| Your task |
In the passage below on antibiotic self-medication among nursing students, rewrite the part starting at "Overall, this study" and ending at "should be promoted.", changing "convenience" to "cost savings".

| Document excerpt |
________________________________________
Forty eight (60.8%) participants reported complete satisfaction with their antibiotic self-medication practices. Most of the respondents 44 (55.7%) cited self-medication with antibiotics as an acceptable practice while 23 (29.1%) referred it as unacceptable practice as a health care personnel.
To the best of our knowledge, this was the first study undertaken to evaluate self-medication practices with antibiotics among nursing students. The study showed that antibiotic self-medication is a very frequent practice among nursing students of Institute of Nursing, Dow University of Health Sciences with a prevalence rate of about 53%. It is in range with the prevalence estimate (36-74%) reported by other studies on nursing and medical students.7,9 Our study results were significantly higher compared to general population reported by Kim et al. and Deshpande et al.; 16.6% and 31%, respectively.10,11 Surprisingly, prevalence reported by our study was very similar with the study conducted by Gholap et al. (53.57%) on antibiotic self-medication practices among staff nurses.12 Pankaj et al have also attested the alarming increase in antibiotic self-medication among health care professionals (36.47), out of which 70% comprised of practicing nurses.13 Increased prevalence among health care providers might be due to their professional course. High level of education and professional status were reported earlier as predictive factors for self-medication.9
In contrast to other studies, the practice of self-medication was more prevalent among males in our study.5 In the present study the most common symptoms leading to antibiotic self-medication were fever, sore throat and runny nose. Similar findings were reported in a study in urban areas of Peshawar.14 Antibiotics belonging to beta-lactam group were commonly used for self-medication. Our results are similar to those reported earlier.12,13 Irrational antibiotics use may lead to antimicrobial drug resistance and super infection which is a growing global concern.7
As reported by previous studies, the most common reason for self-medication was lack of time and economic resources.15 Although cost and time saving were important factor in our study, knowledge constituted the predominant reason for self-medication among nursing students. Similar findings have also been observed in a study conducted on staff nurses in Karad, India.12
Serious and appropriate measures are need of an hour to such a high prevalence of antibiotic self-medication since these nursing students are future staff nurses and clinical practice will further escalate their antibiotic self-medication practices if not acted accordingly. Our study had few limitations. One of the major limitations of the study was pilot nature of the study which could hinder the genralisability of the results. Further, students were requested to recall their practices of antibiotic self-medication, this could result in reporting bias.
Overall, this study has shown that the practice of self-medication with antibiotic is prevalent among nursing students of Institute of Nursing, Dow University of Health Sciences, Karachi, Pakistan. Self-knowledge about the drug and convenience were the key reasons to self-medicate with antibiotics. Fever and sore throat were the common symptoms predisposing to self-medication and beta-lactams were the most common antibiotic used for self-medication. Education about responsible and informed self-medication practices should be promoted.
Conflict of Interest: No conflict of interest or financial conflict to disclose for all authors.
________________________________________
| Dataset records |

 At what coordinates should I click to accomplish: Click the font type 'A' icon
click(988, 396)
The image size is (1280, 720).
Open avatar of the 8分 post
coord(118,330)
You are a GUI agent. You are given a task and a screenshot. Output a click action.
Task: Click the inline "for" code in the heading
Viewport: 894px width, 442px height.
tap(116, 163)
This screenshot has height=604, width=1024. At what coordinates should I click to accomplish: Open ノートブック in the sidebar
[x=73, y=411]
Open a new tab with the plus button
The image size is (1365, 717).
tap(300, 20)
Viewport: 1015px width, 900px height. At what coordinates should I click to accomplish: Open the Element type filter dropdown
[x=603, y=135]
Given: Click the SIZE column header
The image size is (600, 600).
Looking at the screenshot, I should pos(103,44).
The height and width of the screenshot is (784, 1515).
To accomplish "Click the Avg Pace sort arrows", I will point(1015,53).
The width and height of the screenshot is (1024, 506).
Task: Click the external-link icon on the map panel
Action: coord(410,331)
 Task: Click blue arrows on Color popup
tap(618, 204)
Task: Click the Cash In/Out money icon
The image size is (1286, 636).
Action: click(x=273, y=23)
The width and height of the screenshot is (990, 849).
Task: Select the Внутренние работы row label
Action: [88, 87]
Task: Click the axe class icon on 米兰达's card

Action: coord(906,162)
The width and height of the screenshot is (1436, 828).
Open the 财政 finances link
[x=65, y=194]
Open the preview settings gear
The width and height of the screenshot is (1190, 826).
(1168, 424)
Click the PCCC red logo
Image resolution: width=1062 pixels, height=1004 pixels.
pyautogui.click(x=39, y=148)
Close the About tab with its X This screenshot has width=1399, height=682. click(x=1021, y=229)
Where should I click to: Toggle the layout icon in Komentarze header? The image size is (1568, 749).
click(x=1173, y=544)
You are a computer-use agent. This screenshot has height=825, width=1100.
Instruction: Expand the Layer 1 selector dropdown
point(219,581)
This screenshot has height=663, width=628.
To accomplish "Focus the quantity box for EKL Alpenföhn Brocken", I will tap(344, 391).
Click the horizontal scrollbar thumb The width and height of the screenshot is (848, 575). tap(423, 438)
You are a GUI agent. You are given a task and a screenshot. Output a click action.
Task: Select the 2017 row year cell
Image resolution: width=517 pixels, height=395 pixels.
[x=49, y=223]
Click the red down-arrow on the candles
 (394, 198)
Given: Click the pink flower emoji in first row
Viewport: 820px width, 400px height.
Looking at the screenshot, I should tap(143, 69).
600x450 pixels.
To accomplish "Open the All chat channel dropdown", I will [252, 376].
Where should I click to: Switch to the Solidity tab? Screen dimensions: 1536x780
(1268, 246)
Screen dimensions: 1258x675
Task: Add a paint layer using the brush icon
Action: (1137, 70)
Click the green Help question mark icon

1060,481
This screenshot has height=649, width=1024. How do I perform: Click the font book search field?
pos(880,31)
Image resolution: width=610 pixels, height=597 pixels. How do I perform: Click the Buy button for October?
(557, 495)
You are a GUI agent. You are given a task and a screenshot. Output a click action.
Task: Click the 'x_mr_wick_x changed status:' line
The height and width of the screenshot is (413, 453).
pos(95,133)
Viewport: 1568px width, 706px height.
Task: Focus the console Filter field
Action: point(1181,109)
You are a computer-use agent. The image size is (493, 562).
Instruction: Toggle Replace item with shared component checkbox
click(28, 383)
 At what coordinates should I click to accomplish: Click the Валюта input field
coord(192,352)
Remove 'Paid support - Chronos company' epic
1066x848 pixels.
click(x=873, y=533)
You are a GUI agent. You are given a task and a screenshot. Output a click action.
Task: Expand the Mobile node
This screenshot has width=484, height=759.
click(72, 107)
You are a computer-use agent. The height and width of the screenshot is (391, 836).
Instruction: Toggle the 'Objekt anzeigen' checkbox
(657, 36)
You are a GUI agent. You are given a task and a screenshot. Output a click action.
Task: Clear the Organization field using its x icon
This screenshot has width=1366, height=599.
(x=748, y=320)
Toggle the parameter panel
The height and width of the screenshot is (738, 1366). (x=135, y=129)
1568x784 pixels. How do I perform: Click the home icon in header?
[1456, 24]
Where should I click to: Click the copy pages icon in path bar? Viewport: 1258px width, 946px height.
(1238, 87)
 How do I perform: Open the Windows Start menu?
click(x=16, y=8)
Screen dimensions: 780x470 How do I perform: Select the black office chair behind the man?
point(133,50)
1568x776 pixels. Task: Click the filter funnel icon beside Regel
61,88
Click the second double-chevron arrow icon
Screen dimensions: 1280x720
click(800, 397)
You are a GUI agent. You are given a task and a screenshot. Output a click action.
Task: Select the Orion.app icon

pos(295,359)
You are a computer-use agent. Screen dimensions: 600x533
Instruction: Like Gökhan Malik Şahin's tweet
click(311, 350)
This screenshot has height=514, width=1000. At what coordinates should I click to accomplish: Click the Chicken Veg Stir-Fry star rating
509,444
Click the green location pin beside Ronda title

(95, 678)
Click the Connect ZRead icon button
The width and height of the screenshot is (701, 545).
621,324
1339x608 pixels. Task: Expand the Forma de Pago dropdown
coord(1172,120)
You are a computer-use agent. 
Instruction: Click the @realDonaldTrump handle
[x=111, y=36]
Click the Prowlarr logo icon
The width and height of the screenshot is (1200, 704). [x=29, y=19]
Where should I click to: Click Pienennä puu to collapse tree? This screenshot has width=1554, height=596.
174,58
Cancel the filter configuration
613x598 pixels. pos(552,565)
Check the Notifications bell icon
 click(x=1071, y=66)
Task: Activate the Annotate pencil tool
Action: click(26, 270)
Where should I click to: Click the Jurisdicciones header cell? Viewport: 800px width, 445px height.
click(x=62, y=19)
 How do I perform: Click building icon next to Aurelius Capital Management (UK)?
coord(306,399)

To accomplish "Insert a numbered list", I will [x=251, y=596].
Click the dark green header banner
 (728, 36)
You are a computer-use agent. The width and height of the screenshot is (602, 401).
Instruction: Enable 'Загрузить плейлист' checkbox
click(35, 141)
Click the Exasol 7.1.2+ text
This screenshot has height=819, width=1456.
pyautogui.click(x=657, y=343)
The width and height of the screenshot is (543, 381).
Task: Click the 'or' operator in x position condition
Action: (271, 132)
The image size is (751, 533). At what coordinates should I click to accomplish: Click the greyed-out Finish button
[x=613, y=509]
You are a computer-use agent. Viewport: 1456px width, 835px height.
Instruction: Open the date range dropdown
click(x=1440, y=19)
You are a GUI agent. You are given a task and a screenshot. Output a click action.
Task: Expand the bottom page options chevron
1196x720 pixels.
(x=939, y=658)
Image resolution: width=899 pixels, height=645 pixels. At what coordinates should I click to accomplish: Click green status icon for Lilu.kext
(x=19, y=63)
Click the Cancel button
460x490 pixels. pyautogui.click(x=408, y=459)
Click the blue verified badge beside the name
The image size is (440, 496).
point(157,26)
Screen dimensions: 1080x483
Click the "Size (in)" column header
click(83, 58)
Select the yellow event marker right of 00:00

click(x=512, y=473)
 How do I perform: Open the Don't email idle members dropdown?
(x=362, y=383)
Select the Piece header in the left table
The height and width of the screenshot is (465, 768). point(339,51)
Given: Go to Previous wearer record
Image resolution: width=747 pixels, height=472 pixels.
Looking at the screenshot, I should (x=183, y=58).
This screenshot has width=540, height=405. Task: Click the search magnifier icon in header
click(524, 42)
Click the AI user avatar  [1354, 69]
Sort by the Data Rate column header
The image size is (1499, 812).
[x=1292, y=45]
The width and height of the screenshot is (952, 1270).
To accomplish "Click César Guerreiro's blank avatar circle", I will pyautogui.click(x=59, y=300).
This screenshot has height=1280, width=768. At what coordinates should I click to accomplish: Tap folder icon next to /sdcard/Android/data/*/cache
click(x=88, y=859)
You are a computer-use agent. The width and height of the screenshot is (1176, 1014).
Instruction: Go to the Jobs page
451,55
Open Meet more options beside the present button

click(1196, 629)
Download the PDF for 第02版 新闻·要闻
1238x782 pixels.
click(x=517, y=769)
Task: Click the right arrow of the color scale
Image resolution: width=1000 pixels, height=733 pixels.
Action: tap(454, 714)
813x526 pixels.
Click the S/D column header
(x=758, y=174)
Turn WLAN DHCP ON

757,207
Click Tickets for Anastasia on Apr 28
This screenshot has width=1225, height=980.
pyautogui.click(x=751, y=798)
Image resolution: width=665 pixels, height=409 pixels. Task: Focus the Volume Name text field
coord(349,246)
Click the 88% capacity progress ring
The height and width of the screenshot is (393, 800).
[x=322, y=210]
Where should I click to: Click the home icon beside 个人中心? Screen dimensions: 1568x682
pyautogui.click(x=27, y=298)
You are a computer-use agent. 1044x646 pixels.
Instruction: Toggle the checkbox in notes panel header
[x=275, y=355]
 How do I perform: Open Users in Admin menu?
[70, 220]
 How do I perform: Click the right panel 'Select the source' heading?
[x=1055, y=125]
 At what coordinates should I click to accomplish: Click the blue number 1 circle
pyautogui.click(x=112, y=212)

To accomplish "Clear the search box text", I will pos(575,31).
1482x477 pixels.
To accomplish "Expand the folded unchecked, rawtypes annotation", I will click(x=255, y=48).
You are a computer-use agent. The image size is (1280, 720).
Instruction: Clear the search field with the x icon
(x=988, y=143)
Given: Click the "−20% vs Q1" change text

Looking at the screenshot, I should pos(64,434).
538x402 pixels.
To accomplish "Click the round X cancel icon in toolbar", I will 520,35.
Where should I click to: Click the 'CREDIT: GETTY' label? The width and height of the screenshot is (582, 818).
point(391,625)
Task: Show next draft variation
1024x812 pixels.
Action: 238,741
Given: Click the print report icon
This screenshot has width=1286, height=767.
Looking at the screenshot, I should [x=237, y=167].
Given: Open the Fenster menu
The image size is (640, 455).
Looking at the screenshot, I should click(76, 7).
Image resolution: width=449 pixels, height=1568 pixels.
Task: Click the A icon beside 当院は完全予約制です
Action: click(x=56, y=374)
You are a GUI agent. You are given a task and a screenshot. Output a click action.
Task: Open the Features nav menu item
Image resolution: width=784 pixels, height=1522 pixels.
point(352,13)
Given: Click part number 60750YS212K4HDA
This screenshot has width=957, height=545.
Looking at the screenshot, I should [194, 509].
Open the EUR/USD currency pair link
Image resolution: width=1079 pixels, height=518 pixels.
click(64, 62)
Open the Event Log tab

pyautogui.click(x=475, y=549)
________________________________________
| Answer to the problem |
Overall, this study has shown that the practice of self-medication with antibiotic is prevalent among nursing students of Institute of Nursing, Dow University of Health Sciences, Karachi, Pakistan. Self-knowledge about the drug and cost savings were the key reasons to self-medicate with antibiotics. Fever and sore throat were the common symptoms predisposing to self-medication and beta-lactams were the most common antibiotic used for self-medication. Education about responsible and informed self-medication practices should be promoted.